Overlord II débute quelques années après la fin tragique, du moins pour le personnage central, du premier épisode. Les larbins, toujours aussi délirants et délurés, sont à la recherche d’un nouveau seigneur du mal et c’est sur un bambin déjà surnommé « méchant sorcier » dans son village que se porte le choix des gremlins. Le jeu début donc par un tutorial mettant en scène le garçon qui découvre peu à peu sa puissance démoniaque. A la fin de ce niveau, une ellipse placera le joueur dans les bottes en fer d’un Overlord prêt à reprendre le contrôle du monde et à dresser fièrement sa tour noire, symbole de sa toute puissance.

Seul problème, les temps ont changé et les chevaliers plus ou moins stupides du premier épisode ont été remplacés par un empire romain en pleine expansion, méchamment opposé à la magie et pas vraiment troublé par un célèbre village peuplé d’irréductibles gaulois. Il faut ajouter à cela des elfes niais et écolos, des humains ivrognes et décadents et des créatures magiques ou mythologiques pour donner un joli mélange délirant et anti-conformiste au possible. Les développeurs n’ont d’ailleurs pas peur de choquer puisqu’une des premières missions consiste à massacrer allégrement des bébés phoques afin de récolter la précieuse vitalité permettant d’invoquer les larbins.

La communauté de l’haineux


Une fois n’est pas coutume, la version PC est la plus gâtée de toutes. En effet, là où les versions Xbox 360 et PlayStation 3 affichent de gros problèmes de fluidité, Overlord II PC se porte comme un charme. L’optimisation a été véritablement bien travaillée et le jeu tournera sans problème sur la machine indiquée en configuration recommandée. Bien entendu, pour pouvoir profiter d’une haute résolution et de tous les effets graphiques next-gen, le jeu demandera une configuration plus musclée.

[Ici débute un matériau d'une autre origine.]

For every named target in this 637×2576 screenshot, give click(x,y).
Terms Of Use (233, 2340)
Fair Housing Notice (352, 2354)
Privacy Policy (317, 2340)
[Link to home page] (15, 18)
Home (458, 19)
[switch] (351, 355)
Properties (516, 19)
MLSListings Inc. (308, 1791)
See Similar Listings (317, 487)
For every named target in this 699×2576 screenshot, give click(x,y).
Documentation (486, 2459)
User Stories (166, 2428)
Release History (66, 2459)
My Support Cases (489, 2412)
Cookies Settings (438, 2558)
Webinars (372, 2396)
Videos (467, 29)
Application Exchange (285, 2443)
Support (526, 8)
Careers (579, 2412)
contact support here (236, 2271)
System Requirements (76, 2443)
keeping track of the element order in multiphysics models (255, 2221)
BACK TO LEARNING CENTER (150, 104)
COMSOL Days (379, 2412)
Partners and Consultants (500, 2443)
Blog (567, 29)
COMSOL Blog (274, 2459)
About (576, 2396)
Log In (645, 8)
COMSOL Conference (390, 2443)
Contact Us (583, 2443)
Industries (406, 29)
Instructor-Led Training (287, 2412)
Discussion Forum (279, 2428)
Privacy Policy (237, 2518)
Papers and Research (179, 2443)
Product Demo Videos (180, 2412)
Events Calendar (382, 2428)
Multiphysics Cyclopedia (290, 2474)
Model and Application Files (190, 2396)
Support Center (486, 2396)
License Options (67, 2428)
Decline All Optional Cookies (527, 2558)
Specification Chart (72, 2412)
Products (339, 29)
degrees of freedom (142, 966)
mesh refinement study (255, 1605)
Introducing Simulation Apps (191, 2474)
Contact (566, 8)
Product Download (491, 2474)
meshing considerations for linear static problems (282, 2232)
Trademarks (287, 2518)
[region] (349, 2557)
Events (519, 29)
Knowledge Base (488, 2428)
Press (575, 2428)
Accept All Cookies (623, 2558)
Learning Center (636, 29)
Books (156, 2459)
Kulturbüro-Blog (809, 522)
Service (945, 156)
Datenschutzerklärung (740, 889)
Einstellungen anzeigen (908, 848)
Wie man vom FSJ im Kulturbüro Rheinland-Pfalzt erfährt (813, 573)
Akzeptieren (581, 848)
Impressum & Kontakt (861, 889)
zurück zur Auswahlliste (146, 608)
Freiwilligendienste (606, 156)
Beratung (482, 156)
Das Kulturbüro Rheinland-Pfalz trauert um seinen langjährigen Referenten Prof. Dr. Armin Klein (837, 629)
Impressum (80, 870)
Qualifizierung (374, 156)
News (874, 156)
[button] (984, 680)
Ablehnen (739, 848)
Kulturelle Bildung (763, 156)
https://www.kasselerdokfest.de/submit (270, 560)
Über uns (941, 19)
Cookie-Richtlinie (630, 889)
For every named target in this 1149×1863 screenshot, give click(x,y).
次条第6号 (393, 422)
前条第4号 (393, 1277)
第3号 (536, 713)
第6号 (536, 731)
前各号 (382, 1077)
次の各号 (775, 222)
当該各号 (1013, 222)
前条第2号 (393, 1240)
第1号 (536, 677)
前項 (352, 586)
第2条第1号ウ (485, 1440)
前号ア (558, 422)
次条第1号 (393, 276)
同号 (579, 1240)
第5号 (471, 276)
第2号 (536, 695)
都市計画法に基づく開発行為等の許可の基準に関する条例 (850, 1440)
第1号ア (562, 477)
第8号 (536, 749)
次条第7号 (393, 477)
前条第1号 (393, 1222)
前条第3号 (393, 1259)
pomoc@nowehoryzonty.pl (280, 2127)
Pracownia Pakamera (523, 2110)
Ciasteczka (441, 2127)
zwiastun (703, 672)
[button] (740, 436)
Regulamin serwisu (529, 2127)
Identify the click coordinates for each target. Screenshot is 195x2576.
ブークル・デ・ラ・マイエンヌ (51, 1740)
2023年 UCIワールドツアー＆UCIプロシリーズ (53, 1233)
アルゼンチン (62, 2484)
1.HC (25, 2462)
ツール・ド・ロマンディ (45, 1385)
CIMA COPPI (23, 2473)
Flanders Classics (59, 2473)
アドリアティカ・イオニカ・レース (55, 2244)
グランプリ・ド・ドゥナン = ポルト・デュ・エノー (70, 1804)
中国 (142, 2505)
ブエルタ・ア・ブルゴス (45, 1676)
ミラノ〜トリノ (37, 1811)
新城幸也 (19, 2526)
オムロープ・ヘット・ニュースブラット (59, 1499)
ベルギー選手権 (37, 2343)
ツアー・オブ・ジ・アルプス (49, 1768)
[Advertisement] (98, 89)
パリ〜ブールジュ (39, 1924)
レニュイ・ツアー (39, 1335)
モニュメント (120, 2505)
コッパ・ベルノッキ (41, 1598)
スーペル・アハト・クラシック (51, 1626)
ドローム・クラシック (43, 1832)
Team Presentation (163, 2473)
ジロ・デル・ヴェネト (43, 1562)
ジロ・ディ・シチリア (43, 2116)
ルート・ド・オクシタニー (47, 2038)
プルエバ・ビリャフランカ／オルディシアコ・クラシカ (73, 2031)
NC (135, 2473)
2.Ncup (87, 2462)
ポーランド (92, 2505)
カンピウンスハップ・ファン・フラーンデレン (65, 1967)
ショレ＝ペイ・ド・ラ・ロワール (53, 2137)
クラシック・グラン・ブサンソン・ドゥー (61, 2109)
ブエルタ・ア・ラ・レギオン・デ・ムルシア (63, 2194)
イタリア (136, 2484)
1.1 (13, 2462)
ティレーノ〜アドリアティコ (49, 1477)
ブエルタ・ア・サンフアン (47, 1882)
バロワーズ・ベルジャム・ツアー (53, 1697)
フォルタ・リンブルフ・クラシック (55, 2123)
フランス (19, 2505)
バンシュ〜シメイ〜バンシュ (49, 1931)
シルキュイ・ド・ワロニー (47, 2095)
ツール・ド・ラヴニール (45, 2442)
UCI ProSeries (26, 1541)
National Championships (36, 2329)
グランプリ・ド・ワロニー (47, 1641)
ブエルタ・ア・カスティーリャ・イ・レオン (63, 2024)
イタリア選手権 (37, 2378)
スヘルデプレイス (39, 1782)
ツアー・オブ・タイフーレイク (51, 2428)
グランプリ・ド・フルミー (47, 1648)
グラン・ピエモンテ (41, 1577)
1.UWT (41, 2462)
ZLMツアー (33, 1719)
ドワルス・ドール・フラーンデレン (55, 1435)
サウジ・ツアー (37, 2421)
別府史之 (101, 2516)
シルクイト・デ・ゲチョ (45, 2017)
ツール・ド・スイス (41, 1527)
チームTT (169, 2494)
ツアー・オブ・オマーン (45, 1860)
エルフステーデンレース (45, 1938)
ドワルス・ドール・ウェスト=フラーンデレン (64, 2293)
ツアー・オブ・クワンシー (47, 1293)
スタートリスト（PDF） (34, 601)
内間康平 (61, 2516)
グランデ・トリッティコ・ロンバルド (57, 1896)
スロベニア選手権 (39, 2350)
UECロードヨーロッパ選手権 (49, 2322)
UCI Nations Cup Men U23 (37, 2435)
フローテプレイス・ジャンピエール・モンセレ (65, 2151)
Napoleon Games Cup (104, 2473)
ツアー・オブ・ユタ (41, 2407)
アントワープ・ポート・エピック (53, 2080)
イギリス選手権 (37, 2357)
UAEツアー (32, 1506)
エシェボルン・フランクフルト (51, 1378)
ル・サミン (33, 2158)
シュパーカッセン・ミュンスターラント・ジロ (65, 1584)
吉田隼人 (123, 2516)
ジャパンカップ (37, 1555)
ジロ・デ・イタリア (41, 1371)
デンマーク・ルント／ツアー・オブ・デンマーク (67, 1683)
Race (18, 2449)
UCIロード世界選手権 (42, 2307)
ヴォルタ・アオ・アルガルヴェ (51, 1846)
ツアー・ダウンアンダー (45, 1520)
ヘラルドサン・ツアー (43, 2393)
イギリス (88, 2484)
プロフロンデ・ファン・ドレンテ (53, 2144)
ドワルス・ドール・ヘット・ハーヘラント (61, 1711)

Et il y en a un sacré paquet dans Overlord II : plus beau, plus détaillé et plus coloré que son ancêtre, ce nouvel épisode arrache des petits cris de ravissements pour peu que l’on prenne la peine de s’arrêter pour regarder les décors variés qui s’offrent aux yeux. La diversité et la créativité semblent le maître mot puisqu’il sera possible de traverser des villages enneigés, des cités romaines, des temples dans la jungle et même, durant une mission particulièrement amusante, d’envahir l’île sur laquelle les elfes se retirent pour finir leur longue vie. Toute ressemblance avec une œuvre littéraire ou une trilogie de films célèbres est parfaitement fortuite…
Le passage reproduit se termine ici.